> Page extract:
L to R: The Sitka Assembly has three seats up for re-election on October 3rd. Ben Miyasato, Steven Eisenbeisz, and Richard Wein have filed to run.

So far, three Sitkans have filed to run for the Sitka Assembly and one for the Sitka School Board. The window to run  closes on Friday, August 4th at 5 p.m.

Surgeon Dr. Richard Wein was the first person to toss his name into the local race, filing to run for the Sitka Assembly late Thursday (7-27-17). Current Assembly member Steven Eisenbeisz filed yesterday morning (08-01-17) and former Assembly member Benjamin Miyasato filed on Monday (7-31-17). There are three seats up for election.

The Sitka School Board has two open seats. Mt. Edgecume High School teacher Dionne Brady Howard is the only Sitkan to file so far. She was appointed to a 1-year term last year after the departure of Tim Fulton and wasn’t able to be reached for comment by press time.

If elected, Wein said his main priority is make it easier for the public to weigh in on on major issues.

“They key here is to involve the community and assess the community voice. As a physician, part of my job is to listen and to take complex information and distill it down into something that is workable. That is a process that needs to be enhanced,” Wein said.

Wein was especially critical of how the Sitka Assembly has handled talks between the city hospital and the Southeast Alaska Regional Health Consortium. 

“One of the most striking things was how little public input was sought — by going through a series of work sessions where no one’s allowed to speak. When there was an opportunity, [a citizen] would get 180 seconds to voice a coherent argument, which is really not possible,” Wein said.

Wein was a longtime surgeon at Sitka Community Hospital, before he was dismissed in February. As a non-city employee, he’s eligible to run for the Sitka Assembly and says he has an “itch to serve.”

Wein hopes his decision to run encourages other Sitkans to come out of the woodwork and do the same.

“Unfortunately service on the Assembly has become synonymous with ‘onerous.’ And I don’t necessarily think that that’s true. Sometimes things are made to appear prickly, like a prickly pear. But when you peel it back there’s something sweet and wonderful there. And I believe the same is true for Sitka government,” Wein said.

Steven Eisenbeisz, who own’s the outdoor gear store Russell’s, wants to serve another term to continue pushing for fiscally conservative decision-making on the Assembly.

“I’m hoping to continue a trend that I’ve seen over the last three years of the Assembly questioning new projects, questioning new expenditures, and hopefully being able to reign those to a sustainable level for our community,” Eisenbeisz said.

Eisenbesiz first ran for the Assembly as a write-in, in 2013, but lost by 54 votes. He won a seat in the municipal election the following year.

During Assembly meetings, he often gives the city’s budgetary decisions the most open scrutiny. If re-elected, he’s interested in tackling the affordable housing issue, which he sees as a separate problem from affordable home ownership.

“As we all know, rents are extremely expensive in Sitka. I’m hoping that some complex development could bring that rent down and keep some younger families in this town,” Eisenbeisz said.

He plans to do this by introducing legislation to create a tax incentive for the construction of apartments and housing complexes. Eisenbeisz is currently the Assembly’s liaison to the Sitka Community Hospital Board.

> Data records:
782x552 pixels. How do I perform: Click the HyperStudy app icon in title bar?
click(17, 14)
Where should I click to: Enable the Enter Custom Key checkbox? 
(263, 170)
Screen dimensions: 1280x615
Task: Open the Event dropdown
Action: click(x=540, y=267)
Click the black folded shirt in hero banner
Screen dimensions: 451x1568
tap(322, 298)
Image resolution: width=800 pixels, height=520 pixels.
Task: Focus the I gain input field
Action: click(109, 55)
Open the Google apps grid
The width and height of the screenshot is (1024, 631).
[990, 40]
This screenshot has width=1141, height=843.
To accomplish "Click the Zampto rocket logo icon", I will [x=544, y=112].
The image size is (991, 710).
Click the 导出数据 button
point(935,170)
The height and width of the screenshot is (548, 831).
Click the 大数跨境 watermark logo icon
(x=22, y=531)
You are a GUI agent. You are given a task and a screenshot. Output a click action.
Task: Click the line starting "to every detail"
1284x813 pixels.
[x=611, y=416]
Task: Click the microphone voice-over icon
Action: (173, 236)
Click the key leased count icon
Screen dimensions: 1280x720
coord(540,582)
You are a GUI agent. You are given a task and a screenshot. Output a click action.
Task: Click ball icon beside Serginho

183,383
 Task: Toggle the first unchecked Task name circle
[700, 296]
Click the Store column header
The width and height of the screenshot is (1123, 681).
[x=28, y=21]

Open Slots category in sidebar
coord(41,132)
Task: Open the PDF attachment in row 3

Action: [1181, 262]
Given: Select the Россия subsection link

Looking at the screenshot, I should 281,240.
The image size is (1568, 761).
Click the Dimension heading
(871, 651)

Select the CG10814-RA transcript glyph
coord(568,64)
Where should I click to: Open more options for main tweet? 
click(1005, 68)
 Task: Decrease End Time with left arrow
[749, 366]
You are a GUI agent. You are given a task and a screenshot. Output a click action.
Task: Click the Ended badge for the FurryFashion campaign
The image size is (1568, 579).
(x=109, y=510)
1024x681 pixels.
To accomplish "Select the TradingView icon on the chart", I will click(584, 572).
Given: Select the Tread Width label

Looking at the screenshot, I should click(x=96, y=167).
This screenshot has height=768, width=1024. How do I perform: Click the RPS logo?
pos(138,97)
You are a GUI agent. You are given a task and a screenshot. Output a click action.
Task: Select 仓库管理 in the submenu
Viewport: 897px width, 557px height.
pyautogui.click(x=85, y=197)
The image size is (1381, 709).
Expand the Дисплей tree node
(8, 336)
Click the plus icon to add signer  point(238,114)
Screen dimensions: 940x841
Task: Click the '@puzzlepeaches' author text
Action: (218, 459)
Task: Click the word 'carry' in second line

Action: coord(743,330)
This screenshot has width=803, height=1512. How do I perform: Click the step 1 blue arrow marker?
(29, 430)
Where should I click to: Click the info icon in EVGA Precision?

> Assignment: Copy the passage of the Sitka election article from "Surgeon Dr. Richard" to "on major issues.". These rows come from a different source than the article.

> Output:
Surgeon Dr. Richard Wein was the first person to toss his name into the local race, filing to run for the Sitka Assembly late Thursday (7-27-17). Current Assembly member Steven Eisenbeisz filed yesterday morning (08-01-17) and former Assembly member Benjamin Miyasato filed on Monday (7-31-17). There are three seats up for election.

The Sitka School Board has two open seats. Mt. Edgecume High School teacher Dionne Brady Howard is the only Sitkan to file so far. She was appointed to a 1-year term last year after the departure of Tim Fulton and wasn’t able to be reached for comment by press time.

If elected, Wein said his main priority is make it easier for the public to weigh in on on major issues.